Dumplin'
- Author: Julie Murphy
- Audio read by: Eileen Stevens
- Language: English
- Genre: Young adult/Romance
- Published: 2015
- Publisher: Balzer + Bray
- Publication place: United States
- Media type: Print, e-book, audiobook
- Pages: 375 pages
- ISBN: 0062327186
- Preceded by: Side Effects May Vary

= Dumplin' =

2015 book by Julie Murphy

Dumplin' is a 2015 young adult novel and the second book by the American author Julie Murphy. It was first published in hardback in the United States on September 15, 2015 through Balzer + Bray. An audiobook adaptation, narrated by Eileen Stevens, was released through Harper Audio. The book focuses on Willowdean "Dumplin'" Dickson, a plus-size teenager who finds love, but also realizes that she is more insecure about herself than she initially thought.

==Synopsis==
Willowdean, nicknamed "Dumplin’" by her mother and called "Will" by her friends, is a plus-size teenager who has always felt comfortable with her body and herself. She doesn't care that her mother was a teen beauty queen or that people have poked fun at her weight. However, all of this changes when she meets Bo, a handsome teenage boy her age that has expressed interest in dating her. Suddenly, Will is full of insecurities and can't bring herself to date him out of fear of what others would think and say. In order to prove her self-worth, Will has decided to enter and win the Miss Teen Blue Bonnet Pageant. But, as the date of the pageant approaches, Will finds that it's not that easy to take part in a pageant — especially after her best friend Ellen decides to enter. Along the way, she faces issues in her friendship with Ellen.

==Reception==
Critical reception for Dumplin' has been positive.
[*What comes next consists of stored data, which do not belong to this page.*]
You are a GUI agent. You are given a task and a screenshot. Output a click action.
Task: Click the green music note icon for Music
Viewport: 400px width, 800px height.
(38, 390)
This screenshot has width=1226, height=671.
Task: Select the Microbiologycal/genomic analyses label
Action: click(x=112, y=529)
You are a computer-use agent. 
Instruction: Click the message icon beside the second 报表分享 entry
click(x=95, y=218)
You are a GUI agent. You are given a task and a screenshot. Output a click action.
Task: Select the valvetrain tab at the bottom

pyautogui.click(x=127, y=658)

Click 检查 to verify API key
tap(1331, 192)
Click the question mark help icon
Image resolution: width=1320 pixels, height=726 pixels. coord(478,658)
Commonsensemedia and Entertainment Weekly both gave Dumplin favorable reviews and both praised Murphy for writing about and through the lens of a plus size teen, "who is struggling with her weight only in terms of accepting it". The Chicago Tribune also wrote a favorable review, noting that, "If the book's ending is a little too Disney Channel optimistic, it's understandable — Willowdean deserves no less."